The programmatic API returns a VolumeHandle that exposes all VolumeAPI methods directly (service principal) and an asUser(req) method for OBO access. Calling any method without asUser() logs a warning encouraging OBO usage but does not throw. OBO access is strongly recommended for production use.
Resource requirements
Volume resources are declared dynamically via getResourceRequirements(config) based on discovered + configured volumes.
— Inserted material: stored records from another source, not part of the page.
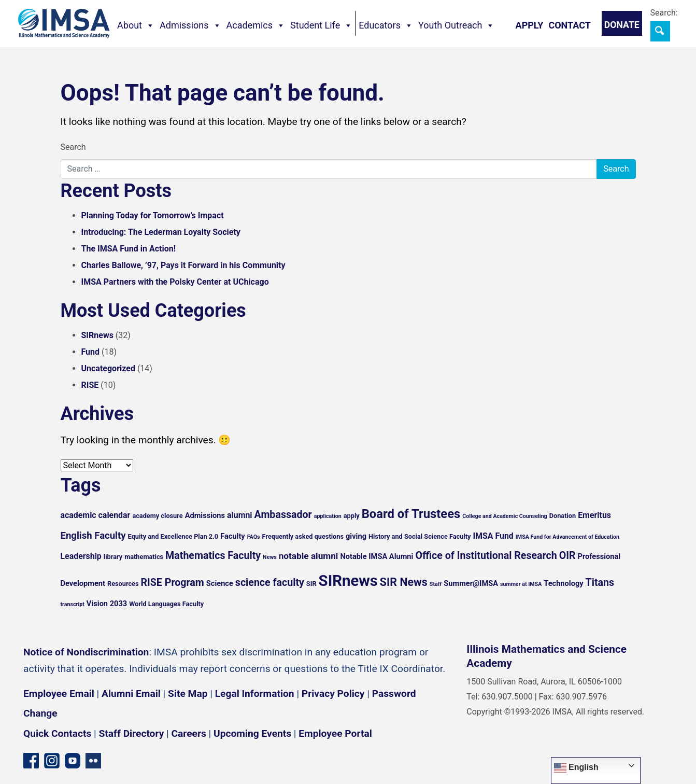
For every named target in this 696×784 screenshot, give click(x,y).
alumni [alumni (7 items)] (239, 515)
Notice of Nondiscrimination (86, 652)
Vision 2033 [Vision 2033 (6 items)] (107, 604)
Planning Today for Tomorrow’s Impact (152, 215)
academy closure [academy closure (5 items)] (157, 515)
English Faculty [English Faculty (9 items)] (93, 536)
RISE (90, 385)
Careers (189, 733)
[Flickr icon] (93, 760)
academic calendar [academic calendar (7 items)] (95, 515)
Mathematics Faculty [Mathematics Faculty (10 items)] (213, 555)
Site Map (188, 693)
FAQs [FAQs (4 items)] (253, 537)
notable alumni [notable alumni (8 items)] (308, 556)
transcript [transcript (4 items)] (73, 604)
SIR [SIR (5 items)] (311, 583)
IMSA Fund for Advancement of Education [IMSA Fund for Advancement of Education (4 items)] (567, 537)
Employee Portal (335, 733)
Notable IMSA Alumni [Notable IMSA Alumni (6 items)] (376, 556)
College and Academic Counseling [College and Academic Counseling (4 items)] (504, 516)
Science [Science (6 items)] (220, 583)
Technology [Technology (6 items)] (563, 583)
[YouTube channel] (73, 760)
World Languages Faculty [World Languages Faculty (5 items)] (166, 604)
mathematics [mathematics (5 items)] (144, 556)
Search (73, 147)
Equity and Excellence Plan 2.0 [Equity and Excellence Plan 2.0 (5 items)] (173, 536)
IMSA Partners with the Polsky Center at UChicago (175, 282)
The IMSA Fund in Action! (129, 248)
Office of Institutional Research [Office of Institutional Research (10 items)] (486, 555)
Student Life (321, 25)
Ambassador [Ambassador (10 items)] (283, 514)
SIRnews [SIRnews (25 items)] (348, 581)
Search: (664, 12)
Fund (91, 352)
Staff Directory (132, 733)
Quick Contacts (57, 733)
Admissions (190, 25)
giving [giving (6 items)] (356, 536)
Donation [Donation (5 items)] (563, 515)
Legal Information (254, 693)
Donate (622, 25)
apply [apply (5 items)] (351, 515)
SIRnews (97, 335)
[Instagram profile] (52, 760)
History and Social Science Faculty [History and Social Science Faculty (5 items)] (419, 536)
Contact (569, 25)
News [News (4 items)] (269, 557)
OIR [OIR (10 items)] (567, 555)
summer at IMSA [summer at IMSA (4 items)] (521, 584)
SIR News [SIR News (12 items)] (404, 582)
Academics (256, 25)
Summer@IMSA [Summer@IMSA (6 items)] (471, 583)
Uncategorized (108, 368)
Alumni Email (131, 693)
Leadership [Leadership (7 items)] (81, 556)
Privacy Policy (333, 693)
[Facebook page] (31, 760)
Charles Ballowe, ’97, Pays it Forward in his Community (183, 265)
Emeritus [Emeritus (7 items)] (594, 515)
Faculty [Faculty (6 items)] (233, 536)
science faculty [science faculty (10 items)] (269, 582)
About (136, 25)
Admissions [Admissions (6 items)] (205, 515)
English (576, 768)
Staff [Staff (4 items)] (436, 584)
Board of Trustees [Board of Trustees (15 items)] (411, 514)
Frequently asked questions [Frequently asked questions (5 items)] (303, 536)
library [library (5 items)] (113, 556)
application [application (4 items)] (328, 516)
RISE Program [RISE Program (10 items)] (173, 582)
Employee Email (59, 693)
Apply (530, 25)
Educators (386, 25)
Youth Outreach (457, 25)
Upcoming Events (252, 733)
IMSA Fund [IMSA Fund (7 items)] (493, 536)
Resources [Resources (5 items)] (123, 583)
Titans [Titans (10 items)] (600, 582)
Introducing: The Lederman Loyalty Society (161, 232)
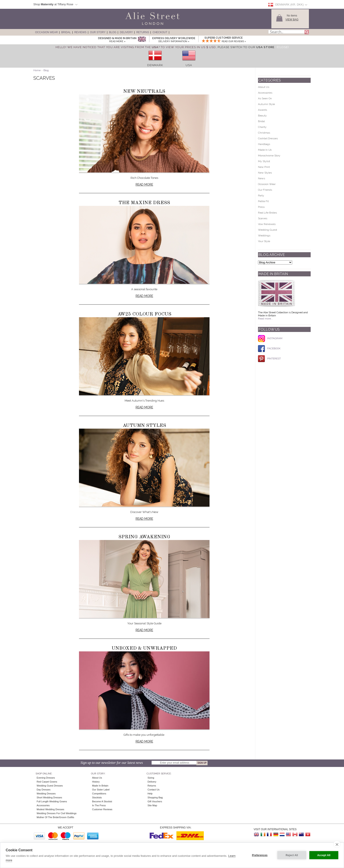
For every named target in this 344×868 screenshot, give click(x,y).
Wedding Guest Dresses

Each volume key generates a required resource with WRITE_VOLUME permission and a DATABRICKS_VOLUME_{KEY_UPPERCASE} environment variable.
For example, if DATABRICKS_VOLUME_UPLOADS and DATABRICKS_VOLUME_EXPORTS are set, calling files() generates two required volume resources validated at startup — no explicit volumes config needed.
Error responses
All errors return JSON:
{
"error": "Human-readable message",
"plugin": "files"
}
| Status | Description |
|---|---|
| 400 | Missing or invalid path parameter |
| 403 | Policy denied "{action}" on volume "{volumeKey}" |
| 404 | Unknown volume key |
| 413 | Upload exceeds maxUploadSize |
| 500 | Operation failed (SDK, network, upstream, or unhandled error) |
Frontend components
The @databricks/appkit-ui package provides ready-to-use React components for building a file browser:
FileBrowser
A composable set of components for browsing, previewing, and managing files in a Unity Catalog Volume:
import {
DirectoryList,
FileBreadcrumb,
FilePreviewPanel,
} from "@databricks/appkit-ui/react";
function FileBrowserPage() {
return (
<div style={{ display: "flex", gap: 16 }}>
<div style={{ flex: 1 }}>
<FileBreadcrumb
rootLabel="uploads"
segments={["data"]}
onNavigateToRoot={() => {}}
onNavigateToSegment={() => {}}
/>
<DirectoryList
entries={[]}
onEntryClick={() => {}}
resolveEntryPath={(entry) => entry.path ?? ""}
/>
</div>
<FilePreviewPanel selectedFile={null} preview={null} />
</div>
);
}
See the Files (UC) components reference for the full props API.